Kara Goucher Post-Boston Q&A: It's Just The Beginning For The Marathon Phenom

Kara Goucher wanted to win the Boston Marathon for all of her American fans. But we just wanted Kara to win for Kara. Our hearts broke—for her—when she finished third, but we all knew she'd be back for first place finishes and plenty more success in the years to come. Kara knows that, too; she's ready to move on from that almost-did-it pain she endured on Monday—and on to bigger and better things. I had the sincere pleasure of chatting with the charmingly candid, genuine and humble speedster yesterday afternoon. Friends, she left me with an even bigger case of Kara Goucher–fever. You've been warned!

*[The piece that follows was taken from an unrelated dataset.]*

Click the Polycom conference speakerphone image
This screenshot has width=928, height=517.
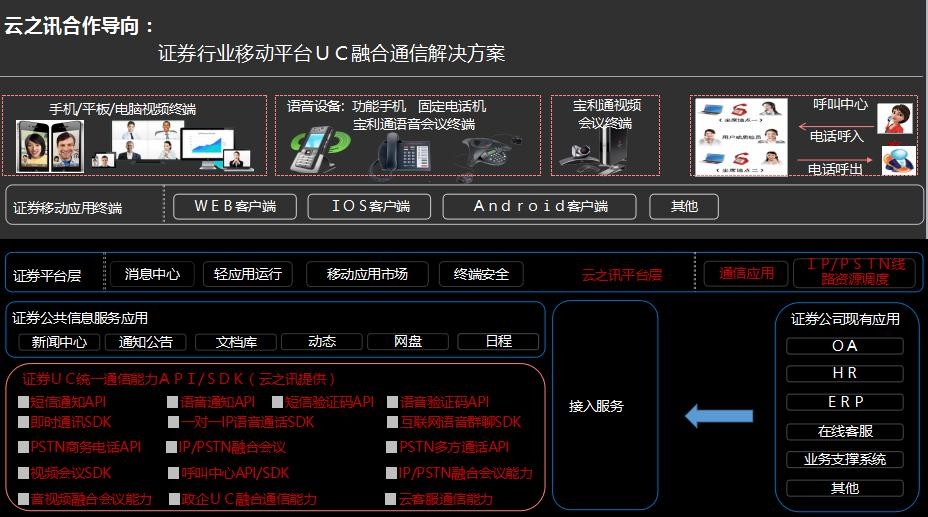[490, 153]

Liz: Hi Kara, this is Liz…
Kara: How are you doing? I heard you ran the Boston Marathon, too!
L: Oh, thanks! I did, yeah, I did. I feel really sore, my quads are crazy-sore. But how are you feeling, how’s your body doing?
K: You know, it’s actually doing really well. My hip flexors are a little sore.

L: Do you think that was because the pace was a little slower than you expected?
K: Oh yeah, absolutely, I mean, I thought we were going to be five minutes faster through the half point. I think because of the pace we were running, all of those women will come off of that better than we would’ve any other year, because if we had gone the pace we had trained to run it would’ve beat us up a lot more. Right now, I’m like I’m invincible, but I think after my next marathon I’ll be like, "Ohh, that’s right."

L: And why do you think the pace was slower than everyone expected going into it?
K: I think there were a lot of people that wanted that win so badly. And it was windy and people knew that whoever went out and led was going to pay. And there was some personal stuff going on between the two Ethiopians and they weren’t going to lead they were going to wait and out-kick each other. Anytime anyone got out in front they immediately came back, they didn’t want to lead. It was very breezy and it was obvious whoever got stuck out front was going to pay. I think Collen De Reuck from the U.S. ended up doing a lot of the work and she did a really, really great job and she finished well considering the fact that she had to break the wind for so many people for so long.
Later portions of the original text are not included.